Gerçek anlamda ilham verici bir film. Ne yazık ki bu tür hikâyeler aslında bize hiç uzak değil. İlla disleksi gibi bir sorununuz olmak zorunda değil. Birbirimizden o kadar farklı yaradılıştayız ki ve farklılıklara yaklaşımımız konusunda o kadar gerideyiz ki. Herkes bir kalıptan çıkmış gibi birbirine benzesin istiyoruz. Her çocuk zeki olsun, anlattığımızı hemen kapsın, bizi fazla uğraştırmasın istiyoruz. Hatta çocuklarımız ya doktor ya da mühendis olsun… Kalıpların dışına çıkılmasına saygımız yok.

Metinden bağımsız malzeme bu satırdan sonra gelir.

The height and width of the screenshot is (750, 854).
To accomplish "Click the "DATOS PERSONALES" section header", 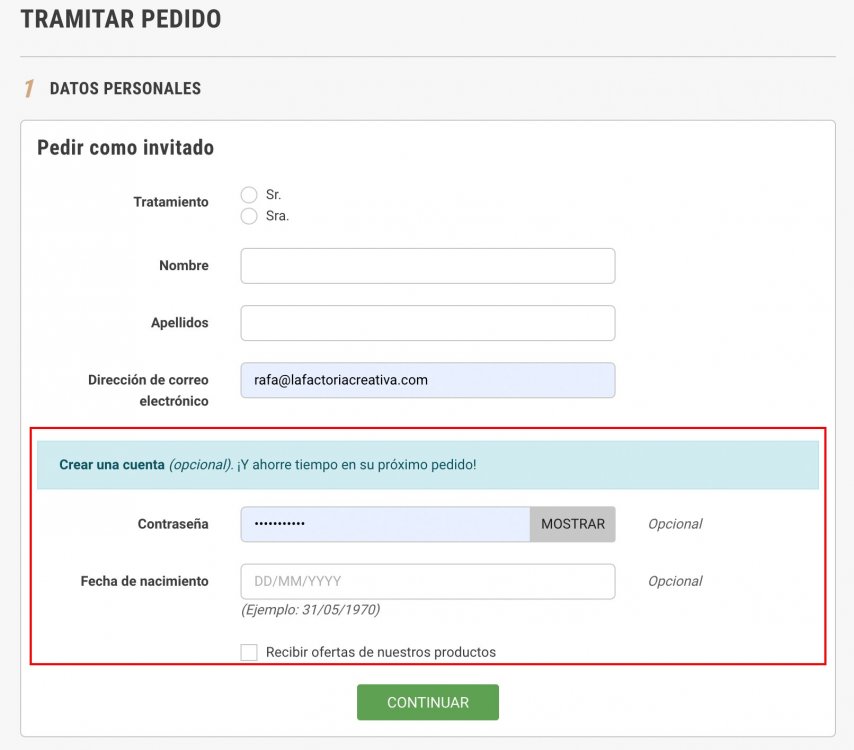I will coord(125,88).
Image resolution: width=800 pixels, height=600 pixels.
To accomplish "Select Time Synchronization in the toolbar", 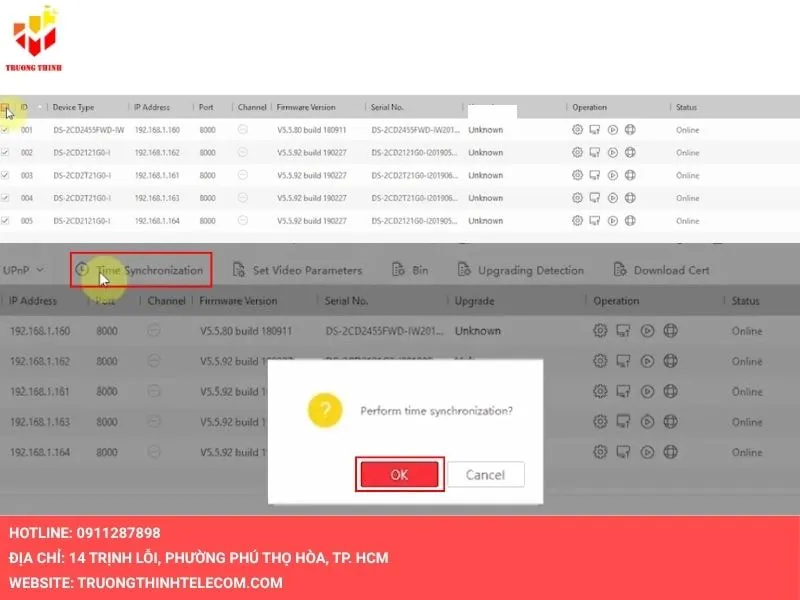I will (141, 270).
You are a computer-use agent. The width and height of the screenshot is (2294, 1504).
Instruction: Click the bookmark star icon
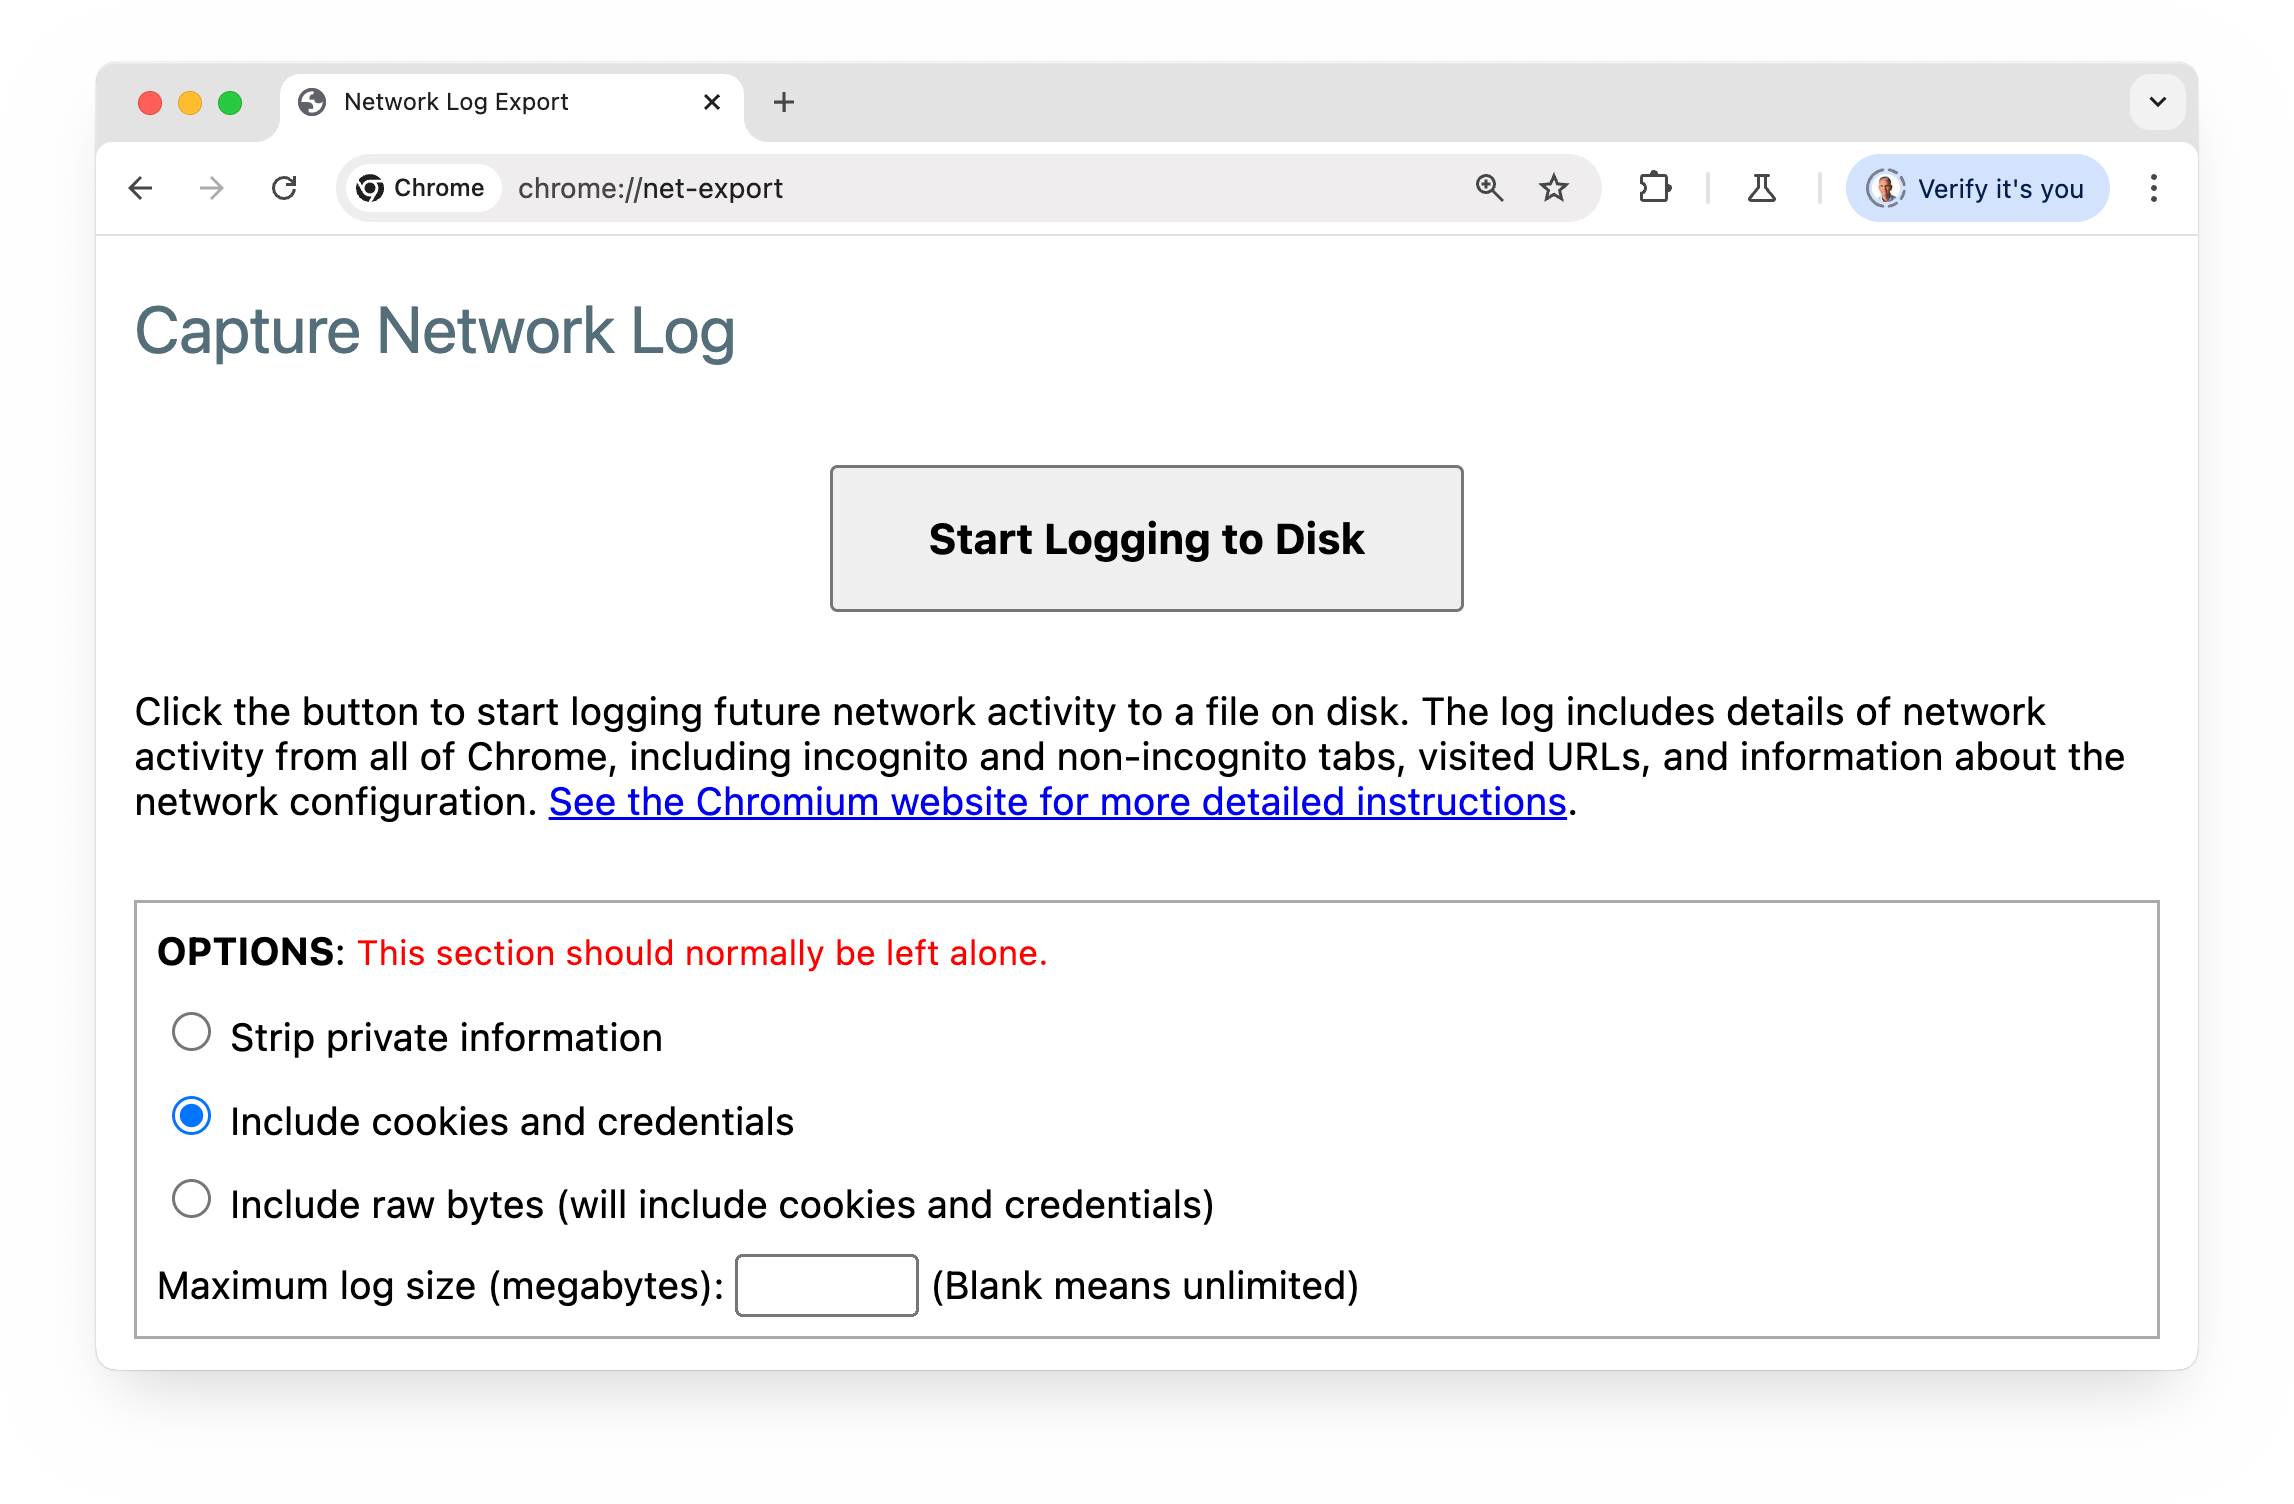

Aamir Khan da buna çok kızıyor. Belli ki farklılıkların, çeşitliliklerin getirdiği coşkuyu yaşama sevincini seviyor. Bu konuda insanların uyanmasına hizmet eden birkaç filminden biri Her Çocuk Özeldir. Evet, her çocuk özeldir, her insan özeldir. Özümüzde sahip olduğumuz insani vasıflarımızla birlikte bizler farklı çeşnilere sahibiz.

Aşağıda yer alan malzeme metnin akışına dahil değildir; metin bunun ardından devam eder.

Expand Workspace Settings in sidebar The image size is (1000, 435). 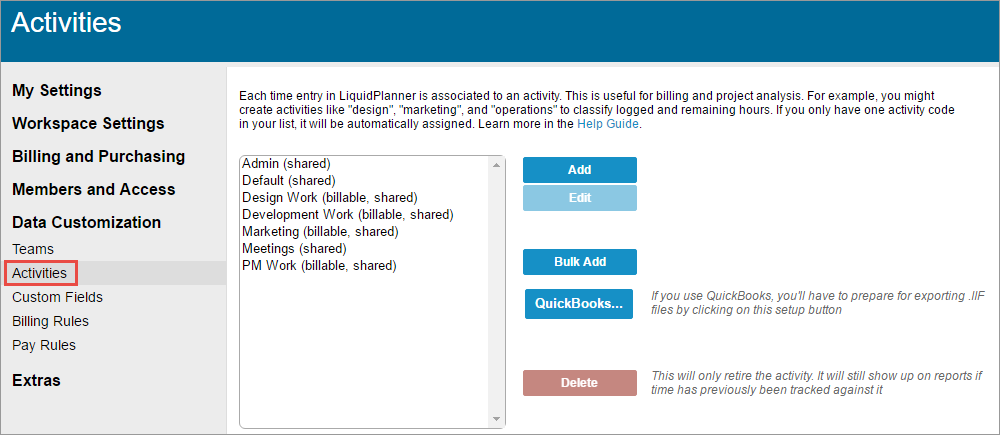[88, 123]
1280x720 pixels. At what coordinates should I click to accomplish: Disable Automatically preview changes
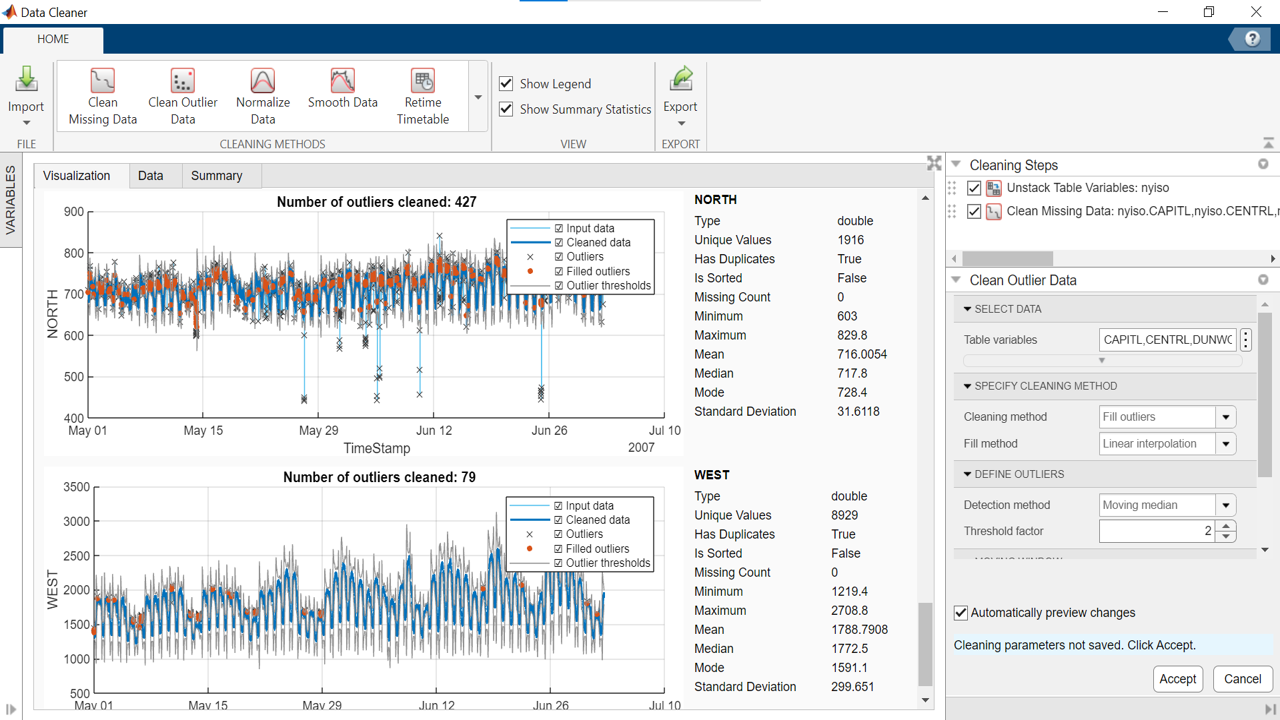pyautogui.click(x=960, y=613)
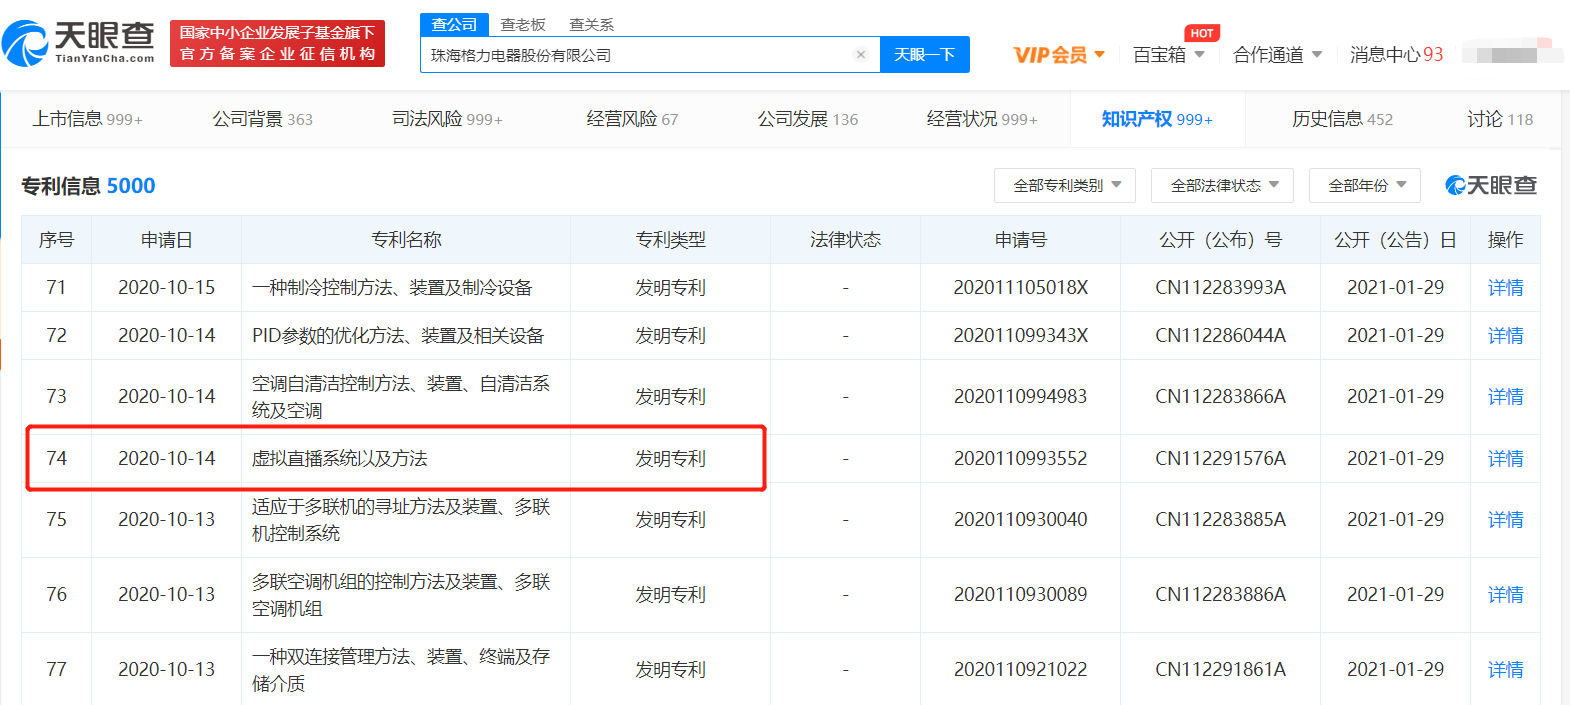Expand the 百宝箱 menu
Image resolution: width=1570 pixels, height=705 pixels.
[1167, 55]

Bu filmi izledikten sonra bir de kendi çocukluğumu kendi okul yaşantımı ve iç dünyamda yaşadıklarımı gözümün önüne getirmeden edemedim. Ben, ne başarısız denilecek seviyedeydim ne de çok zeki olarak nitelendirilecek bir öğrenciydim. Orta halli diyebiliriz öğrencilik hayatıma. Ancak aynı zamanda ilgi alanları, düşünce biçimi farklı olan bir çocuktum. Araştırmayı, gezerek, görerek öğrenmeyi seven bir yapım vardı. Okumayı seviyordum. Ama içimden bir ses bana ilgi alanlarımın diğer arkadaşlarımdan farklı oluşunun olumsuz bir durum olduğunu söylüyordu. Kendimi standart insanlara benzetemiyordum. Ayrıksıydım. Farklı hayaller kurup, farklı düşlere dalıyordum ve düşlerle yaşamayı seviyordum; tıpkı şu anda olduğu gibi. Fakat çocukluk ve ilk gençlik yıllarım boyunca içten içe kendimden şüphe duydum. Normal olmadığıma inandırmaya çalıştım kendimi. Bastırdığım isteklerim duygularım yolunu bulup kendini ifade edemedikçe biriktiler ve altından kalkılması zor hale geldiler. Daha sonrasında çıktığım kendini keşif yolculuğunda her konuda yaptığım gibi bu konuda da biraz abartıya kaçmış olduğumu fark ettim. Kendimi fazla küçümsemiş fazla aşağılamıştım. Kendime haksızlık ettiğim ortadaydı. İçimdeki çocuk bana küsmüştü. Farklılığın olumsuz bir özellik olmadığını keşfetmemle birlikte aslında farklılığın olumlu yanlarına odaklanabilmenin de mümkün olduğunu gördüm. Evet, bu oldukça küçük keşif ama benim için hayati önem taşıyor. Artık kendimi eleştirmiyorum. Keyfimi önemsiyorum. Beni ben yapan özelliklerimi ödüllendiriyorum. Diliyorum ki hem ayrı hem bir olduğumuz özelliklerimize uyandığımız bugünlerde farklılıklarımızı onurlandırabilelim, birliğimizin kuvvetini hissedebilelim. Bilelim ki standart bir kalıba uymayan insan ırkı kurallara sığmaz. O kuraldışıdır….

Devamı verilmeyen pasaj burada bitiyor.